Forschung in Schweden Kann der Straßenrand die Bestäuber retten?


Gleich neben der Straße haben viele Pflanzen und Insekten ihren Lebensraum.
(Foto: Svenja Horstmann)
Beim Stichwort Artenvielfalt denken die meisten an Lebensräume wie tropische Regenwälder oder Korallenriffe. Eher selten dürften vor dem inneren Auge Straßenränder auftauchen. Dabei ist ihr Beitrag zur Biodiversität erheblich, wenn auch kompliziert.
Den Sommer 2021 hat Svenja Horstmann überwiegend an schwedischen Straßen verbracht. Die 31-jährige Deutsche promoviert an der Universität im schwedischen Uppsala zum Einfluss des Straßenverkehrs auf Insekten. "Ich bin mit meinem Insektennetz durch den Straßenrand gelaufen und habe Bienen, Hummeln und Schmetterlinge gefangen", erzählt sie ntv.de über die dafür nötige Feldarbeit.

Svenja Horstmann hat ihren Master in Göttingen gemacht und promoviert nun in Uppsala.
(Foto: Anna Lundmark)
Drei Monate lang sammelte die Ökologin zusammen mit ihrer Assistentin Sophie Müller systematisch an 40 Straßen verschiedene Insekten und bestimmte sie. Das Projekt wurde von der schwedischen Transportadministration unterstützt, die unter anderem für die langfristige Planung von Verkehrswegen und deren Pflege in dem Land verantwortlich ist.
Viele der Arten, die heute an Straßenrändern vorkommen, haben ihre Heimat in den naturnahen Graslandschaften, wie es sie bis in das letzte Jahrhundert fast überall in Europa gab. Auf den großen Flächen weidete Vieh oder die Vegetation wurde gemäht, um die Weidetiere über den Winter zu bringen. "So hat sich das naturnahe Grasland über die Jahrtausende zu einem der artenreichsten Habitate der Welt entwickelt", erläutert Horstmann. "Es gibt dort sehr viele Pflanzen, die extrem viel Pollen und Nektar für Bienen und Schmetterlinge bieten und Habitat für andere Insekten sind." Sowohl im Boden als auch in Büschen oder Pflanzenstängeln finden Insekten außerdem viele Nistmöglichkeiten.

# ARBEITSAUFTRÄGE
• A. Übertragen Sie aus dem Artikel über Bestäuber am Straßenrand den Abschnitt von „(Foto: Anna Lundmark)“ bis „Land verantwortlich ist.“ wortgetreu.
• B. Beantworten Sie anhand des Artikels über Bestäuber am Straßenrand folgende Fragen:
(i) An welcher Universität promoviert Svenja Horstmann?
(ii) An wie vielen Straßen wurden die Insekten gesammelt?
(iii) Von welcher Stelle wurde das Projekt unterstützt?
• C. Setzen Sie den Artikel über Bestäuber an schwedischen Straßenrändern im Anschluss an seinen letzten Satz fort.

# UNTERSUCHTES MATERIAL
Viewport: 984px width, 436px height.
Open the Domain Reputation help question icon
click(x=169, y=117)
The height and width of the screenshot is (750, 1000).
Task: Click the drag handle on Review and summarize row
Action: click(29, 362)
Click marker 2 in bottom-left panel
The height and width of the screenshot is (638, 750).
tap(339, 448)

# LÖSUNGEN
• A.
(Foto: Anna Lundmark)
Drei Monate lang sammelte die Ökologin zusammen mit ihrer Assistentin Sophie Müller systematisch an 40 Straßen verschiedene Insekten und bestimmte sie. Das Projekt wurde von der schwedischen Transportadministration unterstützt, die unter anderem für die langfristige Planung von Verkehrswegen und deren Pflege in dem Land verantwortlich ist.

• B.
(i) An der Universität im schwedischen Uppsala.
(ii) An 40 Straßen.
(iii) Von der schwedischen Transportadministration.

• C.
Das Problem ist, dass es diese artenreichen Graslandschaften inzwischen immer seltener gibt. Das liegt an der viel intensiveren Landwirtschaft, zudem sind Flächen in Schweden auch durch erhöhte Waldwirtschaft verloren gegangen. Manche sind zugewachsen, weil sie nicht mehr als Weideflächen genutzt wurden. An dieser Stelle kommen die Straßenränder ins Spiel. Denn auch sie werden nicht nur in Schweden lediglich ein- bis zweimal im Jahr gemäht, um die Sicherheit des Straßenverkehrs zu gewährleisten. Dieses regelmäßige, aber seltene Mähen ist gut für viele Pflanzen und Insekten.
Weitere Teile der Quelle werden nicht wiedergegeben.